This blog was authored by Veronica Valeros (@verovaleros) on 2019-06-03.
This blog post aims to cover the basics of Splunk: what it is, how to search, how to make graphs, and some interesting searches that can be used to identify suspicious activity on the network.
What is Splunk?
Splunk [1] is a web-based software designed to work with big data. It is used to ingest a myriad of data formats, and it’s optimized to search, monitor and analyze that data.
Splunk is a very powerful tool, and in our case, the three main components are: data ingestion, data search, and data visualization. While Splunk is paid, you can use it for free with some heavy limitations and if you keep your data ingestion below 500MB per day [1].

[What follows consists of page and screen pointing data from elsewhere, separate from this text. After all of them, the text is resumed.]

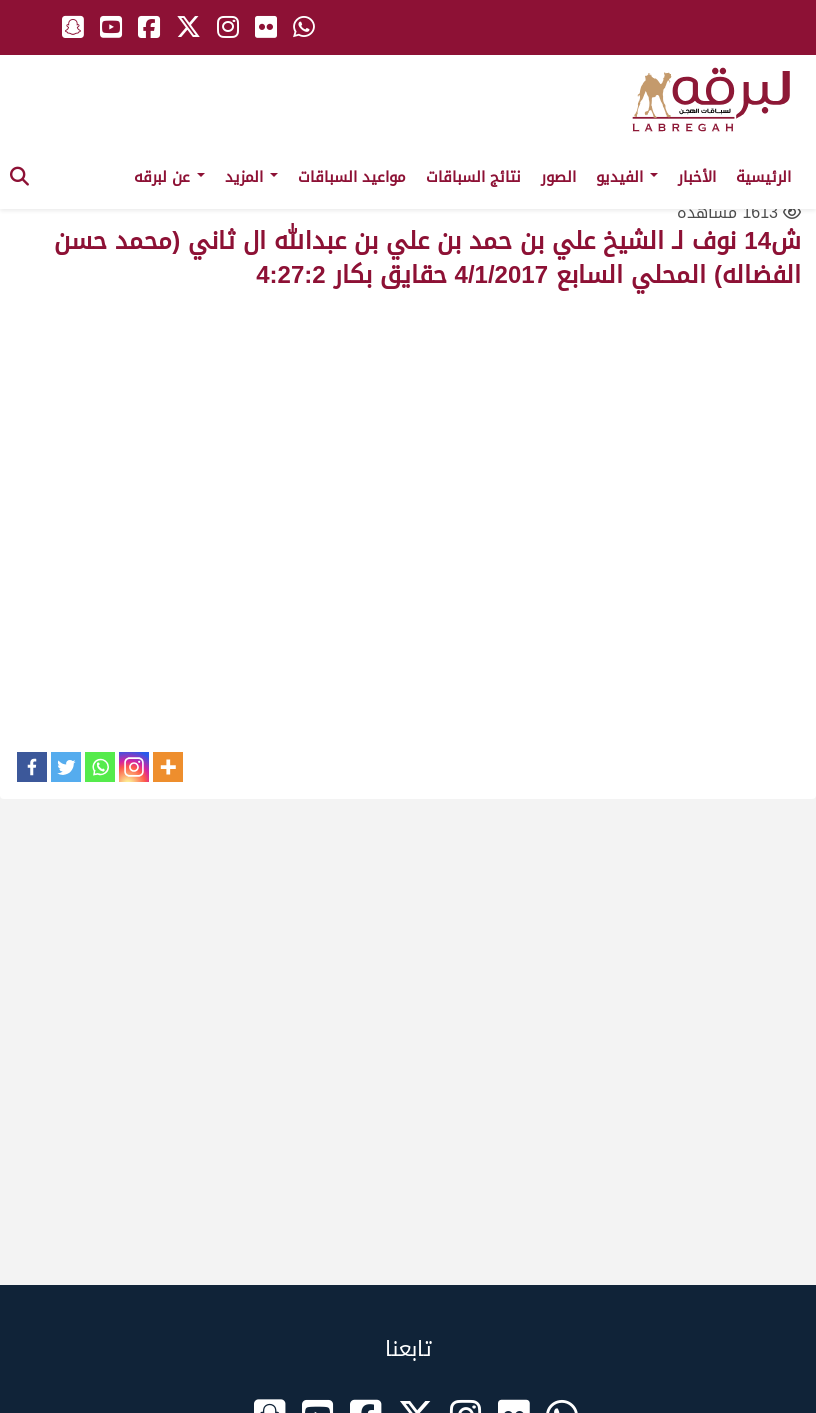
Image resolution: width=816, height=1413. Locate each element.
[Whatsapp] (100, 767)
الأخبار (697, 177)
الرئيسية (763, 177)
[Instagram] (134, 767)
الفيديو (627, 177)
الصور (558, 177)
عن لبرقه (169, 177)
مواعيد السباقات (352, 177)
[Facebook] (32, 767)
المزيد (251, 177)
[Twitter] (66, 767)
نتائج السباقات (473, 177)
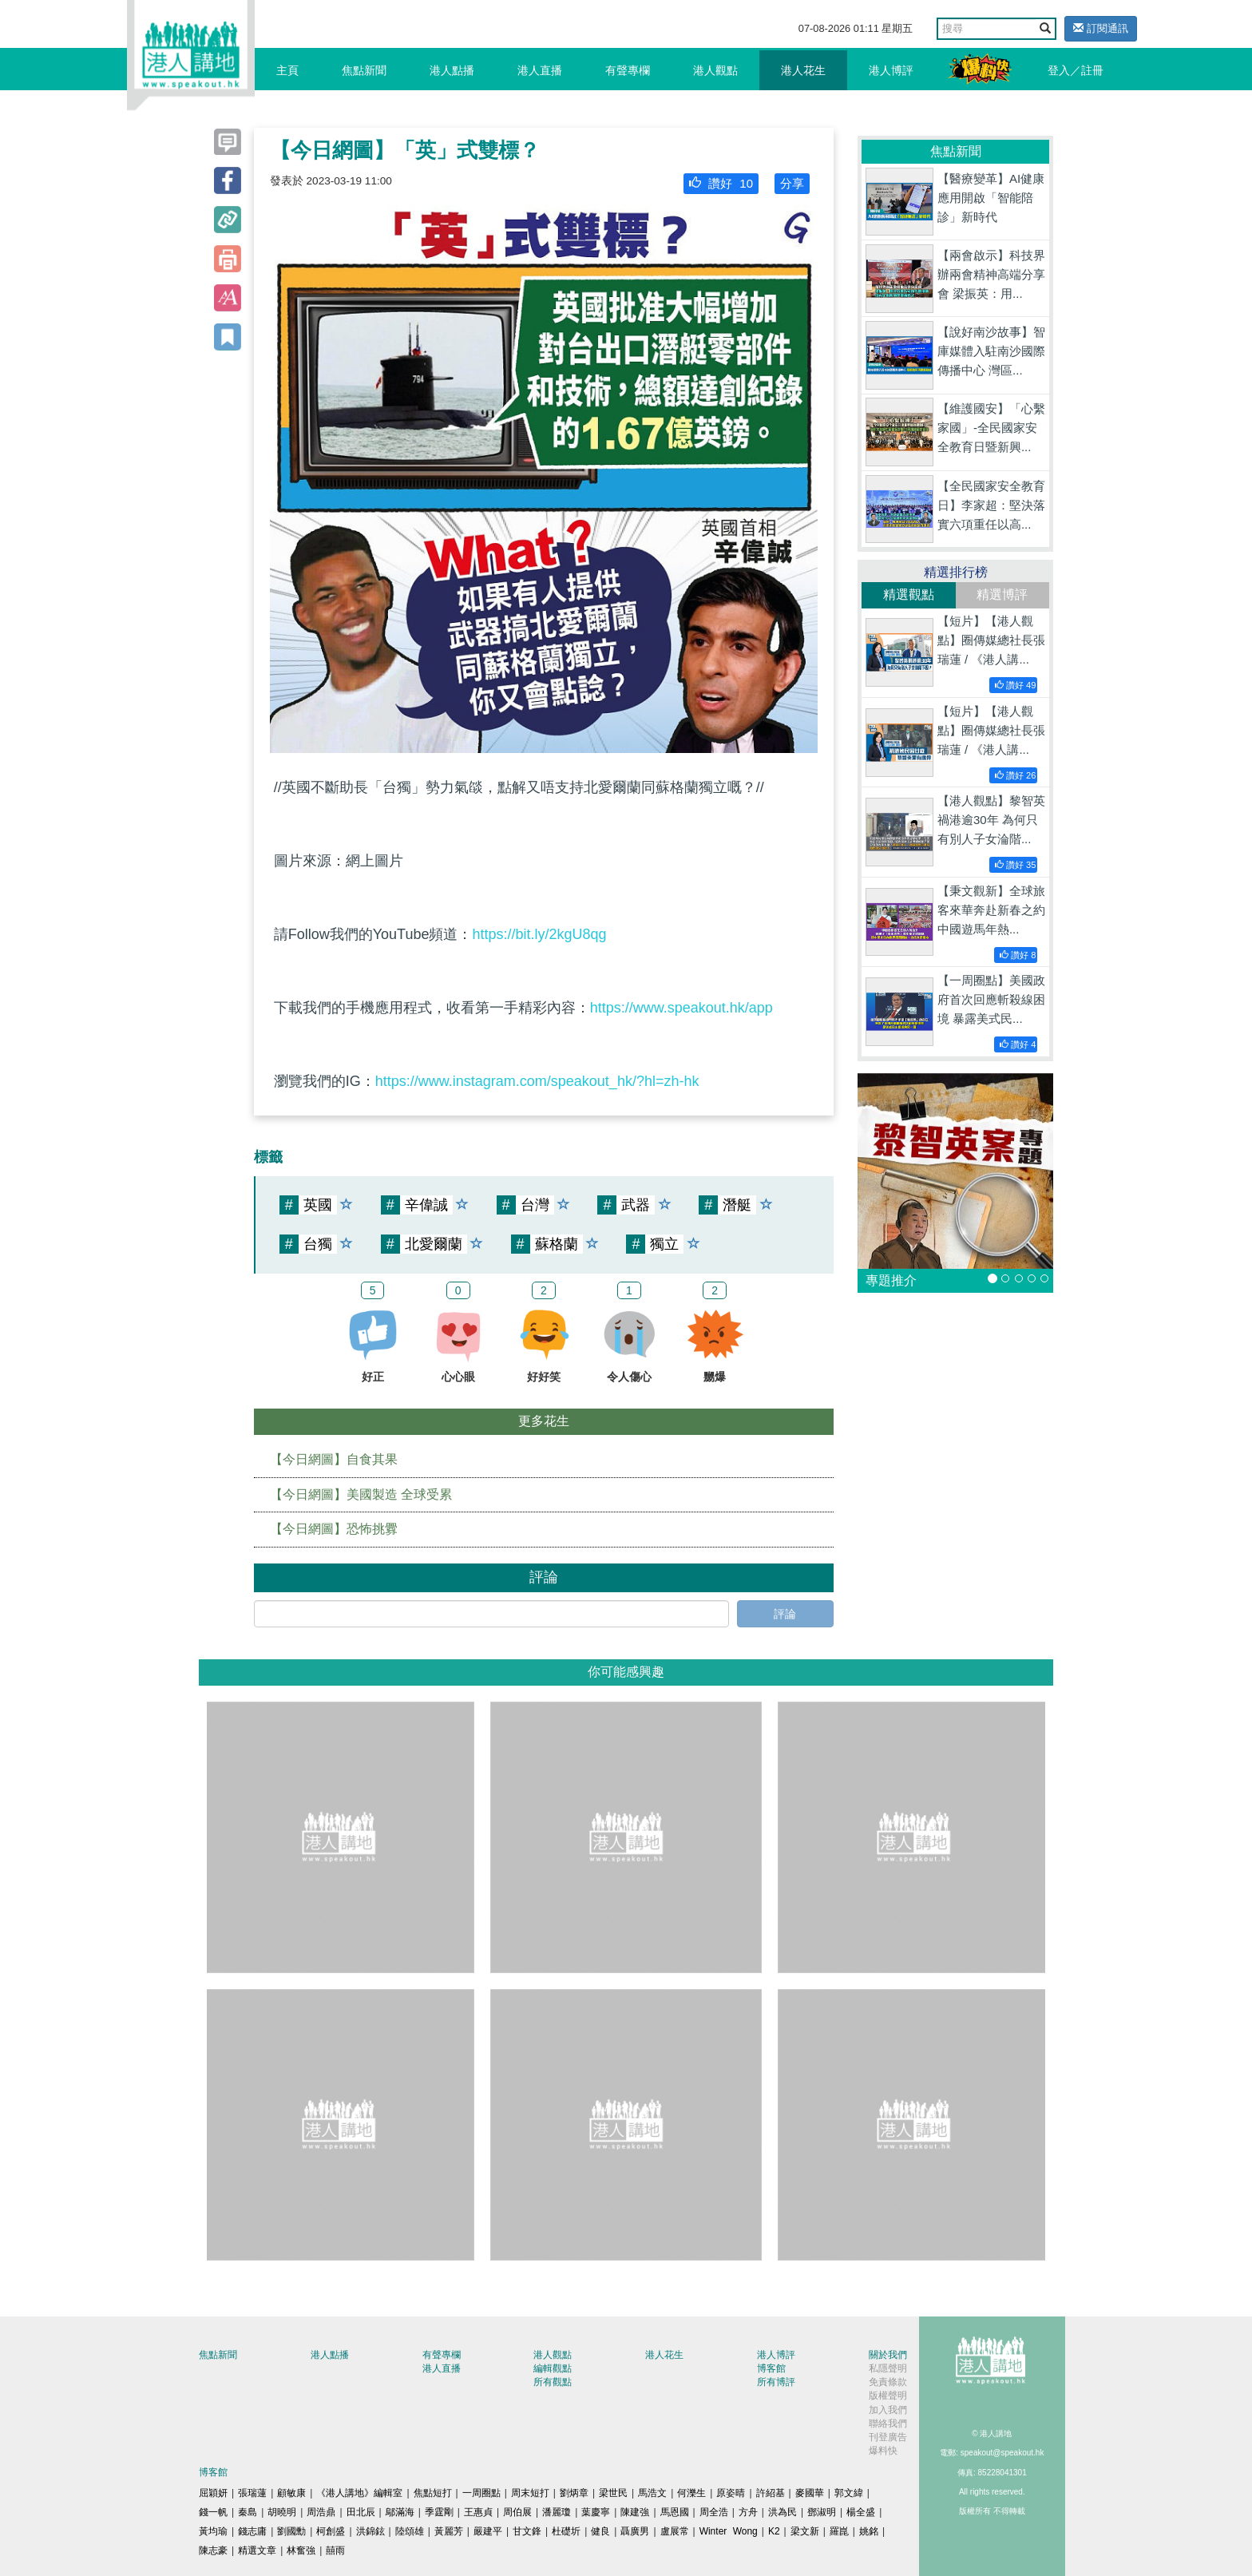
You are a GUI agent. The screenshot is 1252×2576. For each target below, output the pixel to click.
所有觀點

How to run your own Splunk?
There are two easy ways to try Splunk. One of them is using Splunk Cloud [1], in which users have a free trial for 15 days and a maximum upload of data of 5GB. The second easiest way to get your own instance of Splunk running is to do it using Docker.
The command below will quickly create and start a new docker container with Splunk ready to use:
docker run -d -v [host-folder]:/[docker-folder/ -p [host-port]:8000 -e "SPLUNK_START_ARGS=--accept-license" -e "SPLUNK_PASSWORD=" --name MySplunkInstance splunk/splunk:latest
Few minutes after the Splunk container is created, it is possible to access the new splunk instance from any browser in the port indicated (host-port). And that’s it. You login with the credentials you provided when the docker was created. Note that as with any other docker container, you need to make sure your firewall is configured to allow external access.
Getting Started: Splunk UI
Splunk is developed in a modular way by what are known as apps. The image above shows the view of the main app known as ‘Search & Reporting’. The key elements highlighted in the above image are:
Main menu to administer the instance: data indexing, configurations, etc.
Search bar: this is where your Splunk search queries go.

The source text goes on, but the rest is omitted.